From: Jan.Hidders <hidders_at_hcoss.uia.ac.be>
Date: 25 Jun 2002 11:51:29 +0200
Message-ID: <3d183d21$1_at_news.uia.ac.be>


In article <3d17a990.31505041_at_news.verizon.net>, JRStern <JXSternChangeX2R_at_gte.net> wrote:

>

> Come on, you know that. There just seems to be something about the very
> suggestion of adding order as a property of views and tables, that causes
> reflex reactions of fear and loathing in otherwise sane and sober
> relational database experts.

There seems to be a slight misunderstanding here about what it is exactly that we are arguing about. You seem to think I claim that the RM is under all circumstances the best data model for all users and all applications. However, I don't claim that (although it comes close) and I don't think that this is the claim that the relational model makes.

To understand that you have to keep in mind that the above claim is about the *external* schemas as defined in the ANSI/SPARC model. It is not the data model for the external schemas that makes a database a relational database; a relational database with an OO wrapper is still a relational database. What makes a database a relational database is the use of the RM for its *conceptual* schema, and for these the RM claims that it is indeed the best data model.
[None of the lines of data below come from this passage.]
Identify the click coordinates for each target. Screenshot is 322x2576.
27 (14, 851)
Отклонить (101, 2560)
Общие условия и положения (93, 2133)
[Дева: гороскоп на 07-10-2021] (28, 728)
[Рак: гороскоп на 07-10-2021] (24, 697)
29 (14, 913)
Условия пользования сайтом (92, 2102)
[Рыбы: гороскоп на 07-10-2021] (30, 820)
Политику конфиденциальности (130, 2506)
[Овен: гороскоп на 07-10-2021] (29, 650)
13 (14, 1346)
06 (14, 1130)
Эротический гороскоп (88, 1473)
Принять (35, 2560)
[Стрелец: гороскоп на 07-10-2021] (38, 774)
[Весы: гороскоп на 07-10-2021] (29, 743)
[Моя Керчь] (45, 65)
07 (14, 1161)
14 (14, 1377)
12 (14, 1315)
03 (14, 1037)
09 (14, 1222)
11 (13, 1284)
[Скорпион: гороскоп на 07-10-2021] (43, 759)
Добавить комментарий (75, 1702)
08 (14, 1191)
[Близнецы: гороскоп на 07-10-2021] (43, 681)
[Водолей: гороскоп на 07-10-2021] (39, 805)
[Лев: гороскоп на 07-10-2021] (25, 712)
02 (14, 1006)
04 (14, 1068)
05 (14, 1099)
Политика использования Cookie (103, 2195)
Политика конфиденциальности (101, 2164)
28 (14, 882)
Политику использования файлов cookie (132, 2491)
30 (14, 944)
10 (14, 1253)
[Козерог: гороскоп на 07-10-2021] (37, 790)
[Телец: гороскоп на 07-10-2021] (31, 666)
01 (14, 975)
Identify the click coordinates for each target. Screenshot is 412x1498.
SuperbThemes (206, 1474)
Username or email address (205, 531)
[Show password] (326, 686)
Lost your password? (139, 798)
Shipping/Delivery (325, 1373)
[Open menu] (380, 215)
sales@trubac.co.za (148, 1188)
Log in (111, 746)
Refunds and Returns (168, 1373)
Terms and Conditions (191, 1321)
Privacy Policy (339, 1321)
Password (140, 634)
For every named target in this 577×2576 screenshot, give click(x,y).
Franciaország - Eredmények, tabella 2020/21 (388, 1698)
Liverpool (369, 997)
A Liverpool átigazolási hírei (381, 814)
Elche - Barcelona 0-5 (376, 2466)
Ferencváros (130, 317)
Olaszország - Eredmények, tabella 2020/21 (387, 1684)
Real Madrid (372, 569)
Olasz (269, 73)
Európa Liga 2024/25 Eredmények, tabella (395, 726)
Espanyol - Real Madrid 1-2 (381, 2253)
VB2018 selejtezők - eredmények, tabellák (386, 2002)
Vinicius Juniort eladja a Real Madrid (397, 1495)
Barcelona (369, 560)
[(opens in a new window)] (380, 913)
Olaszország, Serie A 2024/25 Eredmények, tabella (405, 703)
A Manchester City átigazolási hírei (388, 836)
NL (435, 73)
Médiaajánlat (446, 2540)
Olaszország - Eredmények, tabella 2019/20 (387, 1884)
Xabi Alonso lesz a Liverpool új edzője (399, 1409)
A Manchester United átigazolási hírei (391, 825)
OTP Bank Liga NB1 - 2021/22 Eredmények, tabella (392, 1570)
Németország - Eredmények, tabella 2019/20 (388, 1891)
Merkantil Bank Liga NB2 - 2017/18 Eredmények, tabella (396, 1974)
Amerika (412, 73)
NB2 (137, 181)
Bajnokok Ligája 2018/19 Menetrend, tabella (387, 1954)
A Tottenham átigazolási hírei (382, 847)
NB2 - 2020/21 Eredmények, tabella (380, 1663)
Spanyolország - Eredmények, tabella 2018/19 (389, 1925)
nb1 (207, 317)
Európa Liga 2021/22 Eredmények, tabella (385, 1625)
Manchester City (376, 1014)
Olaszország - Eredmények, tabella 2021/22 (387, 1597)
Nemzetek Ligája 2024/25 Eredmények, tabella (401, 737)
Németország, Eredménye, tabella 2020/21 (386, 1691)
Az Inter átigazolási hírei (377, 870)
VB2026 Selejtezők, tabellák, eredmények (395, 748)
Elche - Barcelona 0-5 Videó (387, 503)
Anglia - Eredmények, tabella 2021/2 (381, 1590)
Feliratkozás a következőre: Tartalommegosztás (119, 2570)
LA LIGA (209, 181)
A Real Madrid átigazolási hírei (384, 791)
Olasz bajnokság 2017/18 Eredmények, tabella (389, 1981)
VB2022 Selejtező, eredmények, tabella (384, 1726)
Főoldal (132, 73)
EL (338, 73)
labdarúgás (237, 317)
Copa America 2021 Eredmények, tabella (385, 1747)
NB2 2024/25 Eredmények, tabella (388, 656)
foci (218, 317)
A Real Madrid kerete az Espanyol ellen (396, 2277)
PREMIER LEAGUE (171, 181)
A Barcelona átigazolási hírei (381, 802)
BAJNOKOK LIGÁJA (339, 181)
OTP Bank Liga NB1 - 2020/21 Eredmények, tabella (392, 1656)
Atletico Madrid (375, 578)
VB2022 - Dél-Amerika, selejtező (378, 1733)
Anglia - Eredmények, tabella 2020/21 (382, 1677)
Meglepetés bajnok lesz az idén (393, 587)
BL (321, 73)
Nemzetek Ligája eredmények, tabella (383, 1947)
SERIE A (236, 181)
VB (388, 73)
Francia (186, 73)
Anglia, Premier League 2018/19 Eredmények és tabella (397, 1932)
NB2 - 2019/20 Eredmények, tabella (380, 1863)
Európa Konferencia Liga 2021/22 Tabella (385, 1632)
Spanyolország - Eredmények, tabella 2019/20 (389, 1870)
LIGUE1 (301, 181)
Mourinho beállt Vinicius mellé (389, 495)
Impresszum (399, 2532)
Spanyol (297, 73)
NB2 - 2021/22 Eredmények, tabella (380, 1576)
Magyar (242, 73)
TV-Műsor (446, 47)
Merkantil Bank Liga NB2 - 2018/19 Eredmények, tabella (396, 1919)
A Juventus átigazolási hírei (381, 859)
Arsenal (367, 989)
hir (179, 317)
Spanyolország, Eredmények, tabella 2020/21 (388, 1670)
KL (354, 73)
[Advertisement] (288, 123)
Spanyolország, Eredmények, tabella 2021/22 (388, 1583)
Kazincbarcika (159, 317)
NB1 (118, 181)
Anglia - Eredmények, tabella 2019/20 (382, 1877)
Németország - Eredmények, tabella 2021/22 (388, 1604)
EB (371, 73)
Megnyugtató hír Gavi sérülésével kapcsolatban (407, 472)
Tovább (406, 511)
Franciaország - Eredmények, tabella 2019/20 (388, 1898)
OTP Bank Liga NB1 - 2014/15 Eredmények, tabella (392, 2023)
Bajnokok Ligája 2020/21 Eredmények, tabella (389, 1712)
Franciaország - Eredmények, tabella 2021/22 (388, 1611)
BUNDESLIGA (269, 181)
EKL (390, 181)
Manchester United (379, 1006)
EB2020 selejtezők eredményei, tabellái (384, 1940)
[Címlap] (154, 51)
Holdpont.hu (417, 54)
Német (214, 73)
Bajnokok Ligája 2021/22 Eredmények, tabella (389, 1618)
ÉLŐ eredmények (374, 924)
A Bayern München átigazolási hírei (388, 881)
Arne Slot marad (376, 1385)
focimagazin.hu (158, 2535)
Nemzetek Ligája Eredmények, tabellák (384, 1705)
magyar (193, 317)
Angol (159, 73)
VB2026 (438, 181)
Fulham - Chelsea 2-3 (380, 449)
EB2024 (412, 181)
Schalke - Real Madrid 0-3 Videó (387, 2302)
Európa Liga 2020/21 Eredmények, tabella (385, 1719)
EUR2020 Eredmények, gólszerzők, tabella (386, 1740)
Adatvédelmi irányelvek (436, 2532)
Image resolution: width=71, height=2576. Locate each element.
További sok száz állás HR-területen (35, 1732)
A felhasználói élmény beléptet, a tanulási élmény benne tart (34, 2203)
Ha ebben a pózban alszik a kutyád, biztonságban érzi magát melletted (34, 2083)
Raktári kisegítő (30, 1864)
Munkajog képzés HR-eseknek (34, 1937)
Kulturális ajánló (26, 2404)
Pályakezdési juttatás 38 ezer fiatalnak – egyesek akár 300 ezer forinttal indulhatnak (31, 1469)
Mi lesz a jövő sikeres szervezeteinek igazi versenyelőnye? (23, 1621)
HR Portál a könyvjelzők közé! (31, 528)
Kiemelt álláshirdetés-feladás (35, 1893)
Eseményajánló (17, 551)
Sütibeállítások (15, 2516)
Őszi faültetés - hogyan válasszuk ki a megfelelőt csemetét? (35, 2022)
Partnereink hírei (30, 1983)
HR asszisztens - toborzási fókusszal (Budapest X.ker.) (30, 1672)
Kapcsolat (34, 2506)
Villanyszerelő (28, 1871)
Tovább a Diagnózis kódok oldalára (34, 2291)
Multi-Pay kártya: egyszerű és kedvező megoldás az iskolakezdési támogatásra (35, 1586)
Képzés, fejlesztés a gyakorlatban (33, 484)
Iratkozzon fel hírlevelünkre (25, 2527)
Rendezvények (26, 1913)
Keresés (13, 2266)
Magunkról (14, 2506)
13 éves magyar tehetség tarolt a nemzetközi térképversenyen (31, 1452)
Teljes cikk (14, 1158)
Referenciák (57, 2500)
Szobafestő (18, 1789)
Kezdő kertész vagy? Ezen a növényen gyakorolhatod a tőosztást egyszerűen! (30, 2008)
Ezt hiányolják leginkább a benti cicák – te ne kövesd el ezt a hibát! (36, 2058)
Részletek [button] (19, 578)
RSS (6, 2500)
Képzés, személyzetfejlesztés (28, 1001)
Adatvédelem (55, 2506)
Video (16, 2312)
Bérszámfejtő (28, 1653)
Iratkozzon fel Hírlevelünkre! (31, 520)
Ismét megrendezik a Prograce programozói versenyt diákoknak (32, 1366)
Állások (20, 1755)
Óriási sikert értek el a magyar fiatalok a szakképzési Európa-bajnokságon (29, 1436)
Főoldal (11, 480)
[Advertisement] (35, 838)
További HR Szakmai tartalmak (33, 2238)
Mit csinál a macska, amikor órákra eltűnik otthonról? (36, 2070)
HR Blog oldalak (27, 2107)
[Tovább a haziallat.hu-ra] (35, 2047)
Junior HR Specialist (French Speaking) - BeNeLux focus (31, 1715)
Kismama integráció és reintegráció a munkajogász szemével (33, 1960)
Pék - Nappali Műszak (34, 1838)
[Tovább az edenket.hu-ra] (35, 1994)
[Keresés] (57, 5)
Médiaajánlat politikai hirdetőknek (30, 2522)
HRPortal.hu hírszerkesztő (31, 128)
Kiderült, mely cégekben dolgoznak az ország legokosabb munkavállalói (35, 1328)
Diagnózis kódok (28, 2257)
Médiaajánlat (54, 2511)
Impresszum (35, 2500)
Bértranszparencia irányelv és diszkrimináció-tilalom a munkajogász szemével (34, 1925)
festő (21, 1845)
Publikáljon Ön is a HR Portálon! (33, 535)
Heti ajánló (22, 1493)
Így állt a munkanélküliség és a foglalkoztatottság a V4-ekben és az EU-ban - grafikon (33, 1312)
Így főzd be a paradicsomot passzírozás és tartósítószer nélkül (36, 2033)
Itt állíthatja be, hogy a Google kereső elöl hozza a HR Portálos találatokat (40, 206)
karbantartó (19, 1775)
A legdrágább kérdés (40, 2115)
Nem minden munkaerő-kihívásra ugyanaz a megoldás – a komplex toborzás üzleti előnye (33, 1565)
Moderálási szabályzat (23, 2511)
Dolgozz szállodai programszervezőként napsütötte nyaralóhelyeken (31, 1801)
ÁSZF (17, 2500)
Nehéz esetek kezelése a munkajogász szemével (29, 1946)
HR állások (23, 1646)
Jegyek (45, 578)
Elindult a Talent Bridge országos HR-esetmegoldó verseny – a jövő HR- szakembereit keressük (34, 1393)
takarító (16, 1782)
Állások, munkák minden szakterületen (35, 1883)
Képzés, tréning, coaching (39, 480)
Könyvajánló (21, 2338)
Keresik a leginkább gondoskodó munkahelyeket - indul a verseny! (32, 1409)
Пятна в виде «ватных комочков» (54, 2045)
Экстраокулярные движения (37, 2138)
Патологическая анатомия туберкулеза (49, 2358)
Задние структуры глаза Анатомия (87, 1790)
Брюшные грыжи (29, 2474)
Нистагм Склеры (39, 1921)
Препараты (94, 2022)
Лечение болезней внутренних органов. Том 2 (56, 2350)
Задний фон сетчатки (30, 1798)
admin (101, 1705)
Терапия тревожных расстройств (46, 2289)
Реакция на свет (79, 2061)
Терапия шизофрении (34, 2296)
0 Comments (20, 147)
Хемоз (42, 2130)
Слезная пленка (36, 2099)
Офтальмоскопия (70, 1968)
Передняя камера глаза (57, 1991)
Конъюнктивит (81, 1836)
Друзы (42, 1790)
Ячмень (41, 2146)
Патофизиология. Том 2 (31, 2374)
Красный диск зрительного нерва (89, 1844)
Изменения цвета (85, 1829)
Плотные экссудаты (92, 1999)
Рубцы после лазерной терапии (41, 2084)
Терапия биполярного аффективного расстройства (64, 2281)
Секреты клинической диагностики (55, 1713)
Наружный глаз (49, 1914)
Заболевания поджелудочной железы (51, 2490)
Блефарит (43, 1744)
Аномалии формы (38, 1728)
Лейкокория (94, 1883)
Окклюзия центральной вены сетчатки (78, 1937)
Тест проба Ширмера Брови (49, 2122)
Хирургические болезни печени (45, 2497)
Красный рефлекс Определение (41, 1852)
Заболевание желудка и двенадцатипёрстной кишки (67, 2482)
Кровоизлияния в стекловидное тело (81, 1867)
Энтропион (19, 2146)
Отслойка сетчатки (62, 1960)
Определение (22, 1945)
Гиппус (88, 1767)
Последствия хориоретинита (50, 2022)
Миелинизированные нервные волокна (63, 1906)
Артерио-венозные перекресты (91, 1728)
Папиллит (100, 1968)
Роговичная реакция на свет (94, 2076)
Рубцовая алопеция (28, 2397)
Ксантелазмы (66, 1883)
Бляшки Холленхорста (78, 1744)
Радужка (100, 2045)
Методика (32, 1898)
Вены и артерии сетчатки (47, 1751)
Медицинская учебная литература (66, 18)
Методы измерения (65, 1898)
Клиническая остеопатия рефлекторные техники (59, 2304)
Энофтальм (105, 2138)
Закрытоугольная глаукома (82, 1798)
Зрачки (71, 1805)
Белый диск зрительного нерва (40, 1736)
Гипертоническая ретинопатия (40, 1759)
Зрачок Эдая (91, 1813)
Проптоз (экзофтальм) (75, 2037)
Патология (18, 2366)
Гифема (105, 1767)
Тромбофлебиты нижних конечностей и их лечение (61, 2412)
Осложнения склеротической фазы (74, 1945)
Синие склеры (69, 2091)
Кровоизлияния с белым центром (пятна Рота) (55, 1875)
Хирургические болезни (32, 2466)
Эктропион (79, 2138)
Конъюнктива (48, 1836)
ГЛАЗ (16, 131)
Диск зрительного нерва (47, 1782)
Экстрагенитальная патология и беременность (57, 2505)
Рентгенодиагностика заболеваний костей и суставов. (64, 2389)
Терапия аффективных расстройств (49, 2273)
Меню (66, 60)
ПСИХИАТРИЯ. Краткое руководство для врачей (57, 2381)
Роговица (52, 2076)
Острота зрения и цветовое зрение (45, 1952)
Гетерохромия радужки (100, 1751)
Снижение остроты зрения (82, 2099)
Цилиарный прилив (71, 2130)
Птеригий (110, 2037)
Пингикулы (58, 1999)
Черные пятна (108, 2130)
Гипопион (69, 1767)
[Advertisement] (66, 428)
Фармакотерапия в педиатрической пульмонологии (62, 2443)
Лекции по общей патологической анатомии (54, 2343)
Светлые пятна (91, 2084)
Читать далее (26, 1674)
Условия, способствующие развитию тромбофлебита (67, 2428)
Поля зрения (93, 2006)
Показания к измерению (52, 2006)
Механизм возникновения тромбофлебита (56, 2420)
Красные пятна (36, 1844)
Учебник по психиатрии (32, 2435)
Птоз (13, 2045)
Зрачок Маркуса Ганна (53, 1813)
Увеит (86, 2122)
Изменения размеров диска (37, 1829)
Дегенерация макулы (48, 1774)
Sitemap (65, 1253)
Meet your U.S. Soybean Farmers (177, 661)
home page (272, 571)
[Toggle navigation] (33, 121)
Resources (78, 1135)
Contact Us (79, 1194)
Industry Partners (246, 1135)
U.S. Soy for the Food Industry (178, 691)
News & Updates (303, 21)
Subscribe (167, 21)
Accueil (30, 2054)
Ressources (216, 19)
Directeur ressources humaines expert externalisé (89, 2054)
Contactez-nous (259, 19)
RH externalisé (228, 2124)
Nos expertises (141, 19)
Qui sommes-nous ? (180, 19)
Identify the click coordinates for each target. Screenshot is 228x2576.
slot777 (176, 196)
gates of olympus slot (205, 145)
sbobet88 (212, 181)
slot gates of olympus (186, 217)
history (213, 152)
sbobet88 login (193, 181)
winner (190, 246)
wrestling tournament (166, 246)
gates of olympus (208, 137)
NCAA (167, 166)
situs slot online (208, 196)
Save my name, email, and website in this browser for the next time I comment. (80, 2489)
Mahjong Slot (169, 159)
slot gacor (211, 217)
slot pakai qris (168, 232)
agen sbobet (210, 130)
The fact that the RM is based on logic and is therefore a well-understood, simple, powerful and universal way to represent knowledge is only one part of the support for this claim. The other part comes from the fact that it allows you to define a unifying view over all the data in the external schemas that is not biased towards certain external schemas and also not biased towards certain internal schemas. It is this that becomes threatened when you start introducing ordered tables and this is why non-logical issues also become important for choosing the best logical data model.